(Collected data entries)

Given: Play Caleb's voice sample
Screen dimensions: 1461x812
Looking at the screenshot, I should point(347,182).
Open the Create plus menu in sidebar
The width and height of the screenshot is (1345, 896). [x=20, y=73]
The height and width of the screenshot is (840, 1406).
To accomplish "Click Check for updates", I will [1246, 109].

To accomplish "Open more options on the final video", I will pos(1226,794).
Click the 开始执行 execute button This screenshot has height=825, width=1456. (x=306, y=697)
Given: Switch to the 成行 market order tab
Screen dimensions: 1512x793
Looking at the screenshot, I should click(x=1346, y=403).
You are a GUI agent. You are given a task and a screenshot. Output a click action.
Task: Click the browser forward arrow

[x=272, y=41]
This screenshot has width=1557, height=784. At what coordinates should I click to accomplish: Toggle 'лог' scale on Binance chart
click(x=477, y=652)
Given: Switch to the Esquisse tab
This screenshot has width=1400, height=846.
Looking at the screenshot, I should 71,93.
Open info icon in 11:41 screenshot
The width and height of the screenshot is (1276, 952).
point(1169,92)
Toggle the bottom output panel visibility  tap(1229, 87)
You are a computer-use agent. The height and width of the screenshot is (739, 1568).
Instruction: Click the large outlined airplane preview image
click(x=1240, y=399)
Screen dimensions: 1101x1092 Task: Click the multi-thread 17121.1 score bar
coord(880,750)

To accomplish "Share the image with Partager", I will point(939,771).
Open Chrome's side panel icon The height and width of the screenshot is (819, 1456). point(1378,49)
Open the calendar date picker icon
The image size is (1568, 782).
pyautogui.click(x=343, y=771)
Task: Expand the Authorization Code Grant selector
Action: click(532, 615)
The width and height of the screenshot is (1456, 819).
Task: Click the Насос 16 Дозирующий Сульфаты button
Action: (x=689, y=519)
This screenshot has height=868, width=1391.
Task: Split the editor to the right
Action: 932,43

TRY IT :: Each line above that contains the word "Switch" should be copied.

SOLUTION FOR THIS EXERCISE ::
Given: Switch to the 成行 market order tab
Given: Switch to the Esquisse tab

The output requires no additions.